Так в одном из писем поддразнивает он добрейшую старушку Евгению Петровну Майкову, которую очень любит и уважает. Перепишу и это письмо:
«Не знаю, как благодарить Вас, милостивая государыня Марья Федоровна, за присланный 24 июня восхитительный букет, несмотря на то, что к нему приложен был сарказм о нелюбви будто бы моей к цветам: Евгения Петровна около двадцати лет прибегает ко всевозможным средствам, чтобы извести меня, и чего-чего не делает для этого! По воскресеньям дает мне съедать от трех до двенадцати блюд, чтобы я погиб от несварения пищи; однажды отправила вокруг света в надежде, что я пропаду, а теперь вот действует посредством клеветы, но провидение, должно быть, за мою простоту и добродетель хранит меня от ее неистовых гонений! Если бы даже это была и правда, т. е. если бы я и не любил цветов, то такой букет помирил бы меня с ними. Поручение Ваше исполнил давно, т. е. прочел стихи Я. П. Полонского [219], но по крайней тупости моей мне только сегодня пришла мысль отправить их на Вашу городскую квартиру, с которою, вероятно, у Вас бывают частые сношения. Вот почему стихи не дошли до Ваших рук. В них нет ничего противного цензуре, выключая «Молитвы», которую я и отметил карандашом. На днях я встретился с Н. К. Гебгардтом и заключил с ним договор явиться в непродолжительном времени к Вам и лично поблагодарить за Ваше милое внимание. Прося покорнейше передать мой искренний поклон А. И., Е. А. и всем Вашим, честь имею быть и проч. И. Гончаров». 5 июля 1858 г.
Пятница, 15 апреля.
Кто-то из московских, не то Аксаков, не то Островский, сказал про Щербину:
Полухохол и полугрек,
Грек Нежинский, не Грек Милетский
Зачем, бессильный, злобой детской
Свой укорачиваешь век?
На это разъяренный Щербина поспешил огрызнуться:
Хоть Эллин я из Таганрога,
Но все ж я Грек, не сын рабов…
За нами в прошлом славы много,
К нам уважение веков…
У вас застенки, плети, клетки;
У нас свобода дел и слов;
И чем древнее ваши предки,
Тем больше съели батогов.
Как пошло!
Теперь достается от него Григорьеву Аполлону и Розенгейму. Много припасено у него про них всяких эпиграмм, запомнила две. Григорьеву:
Бесталанный горемыка
И кабачный Аполлон,
Весь свой век не вяжет лыка
И мыслете пишет он.
Розенгейму:
Жалки мне твои творенья.
Как германский жалок сейм;
Тредьяковский обличенья,
Стихоборзый Розенгейм.
Говорят, т. е. он, Щербина, сам говорил Полонскому, что все стихи свои пишет он сперва прозой и потом уж отделывает в стихотворную форму. Как это странно! Полонский говорит, что если бы он поступил так, т. е. стихотворение свое написал бы сперва в прозе, то оно прозой бы и осталось, что хоть убей его, а в стихи оно бы не вылилось, и накроить из него стишков он бы не мог; что него, да и у других поэтов, сколько известно, когда они творят, то наряду со смыслом творимого слышатся и его гармония, ритм, музыка стиха.

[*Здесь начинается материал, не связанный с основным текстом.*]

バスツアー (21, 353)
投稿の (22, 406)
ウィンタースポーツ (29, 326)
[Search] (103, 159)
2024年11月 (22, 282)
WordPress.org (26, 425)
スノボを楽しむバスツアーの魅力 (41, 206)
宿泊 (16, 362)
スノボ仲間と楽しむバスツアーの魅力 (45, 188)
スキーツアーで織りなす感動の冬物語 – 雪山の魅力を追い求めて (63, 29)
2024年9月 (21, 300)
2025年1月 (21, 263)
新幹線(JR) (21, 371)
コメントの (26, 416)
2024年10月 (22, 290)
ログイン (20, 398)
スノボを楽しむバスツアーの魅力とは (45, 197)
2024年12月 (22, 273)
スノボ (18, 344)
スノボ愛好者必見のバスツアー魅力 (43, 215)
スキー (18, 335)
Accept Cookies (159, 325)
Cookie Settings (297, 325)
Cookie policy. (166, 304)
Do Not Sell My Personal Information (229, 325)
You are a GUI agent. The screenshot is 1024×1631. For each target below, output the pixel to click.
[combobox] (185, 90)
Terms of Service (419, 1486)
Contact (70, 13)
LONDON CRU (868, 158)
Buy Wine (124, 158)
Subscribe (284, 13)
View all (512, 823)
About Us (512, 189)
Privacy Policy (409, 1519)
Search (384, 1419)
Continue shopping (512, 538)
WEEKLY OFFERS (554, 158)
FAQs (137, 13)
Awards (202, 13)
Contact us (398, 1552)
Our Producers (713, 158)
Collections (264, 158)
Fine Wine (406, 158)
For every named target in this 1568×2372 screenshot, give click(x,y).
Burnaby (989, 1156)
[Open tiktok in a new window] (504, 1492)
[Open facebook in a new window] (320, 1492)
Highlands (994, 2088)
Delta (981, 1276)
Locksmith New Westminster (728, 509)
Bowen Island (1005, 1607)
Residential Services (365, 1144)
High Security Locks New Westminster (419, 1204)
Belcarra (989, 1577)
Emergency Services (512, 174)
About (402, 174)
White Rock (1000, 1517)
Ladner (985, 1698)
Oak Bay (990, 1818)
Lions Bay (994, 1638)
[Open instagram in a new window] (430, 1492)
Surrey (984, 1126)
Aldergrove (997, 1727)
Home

Странный прием у Щербины, да и сам он странное явление посреди поэтов. Никто так, как он, не припоминает и не подтверждает, что богиня счастья слепа. Одарила она его даром песен и умчалась, и не знает, на что ему и пригоден ли этот дар. Ему бы торговать губками или халвой в Таганроге, а он томится в чужом кругу, на холодном севере, и то тоскует по своей Греции, которой, впрочем, никогда не видал, то завидует и злится, что у него нет денег и чинов.
Какой у него разговор, если он не ораторствует и не острит? «Это кто такой?» — «Такой-то». — «А какой у него чин?» — «Такой-то», или «не знаю». — «А сколько у него дохода?» Эти вопросы задает он постоянно, и так, по-видимому, чужд духу и направлению нашего круга, нашего общества, что даже не видит, что подобные вопросы в нем вовсе не у места, потому что чины и доходы наших знакомых есть последнее, что мы о них узнаем. Не говоря уже о Майковых, Гончарове, Григоровиче, о которых я никогда не слыхала, есть ли у них чины и доходы, но я этого вовсе не знаю, и о таких людях, как Яков Иванович, Жадовские, Панаев, Святский и прочие и прочие. Верно есть у них чины, потому что они служат, потому что они чиновники, но какие чины, не знаю; даже не знаю, какой чин у Ф. К. Шульца. Между тем даром песен обладает Щербина несомненно, хотя, если верить его собственным, впрочем, словам, и рубит он их из прозы.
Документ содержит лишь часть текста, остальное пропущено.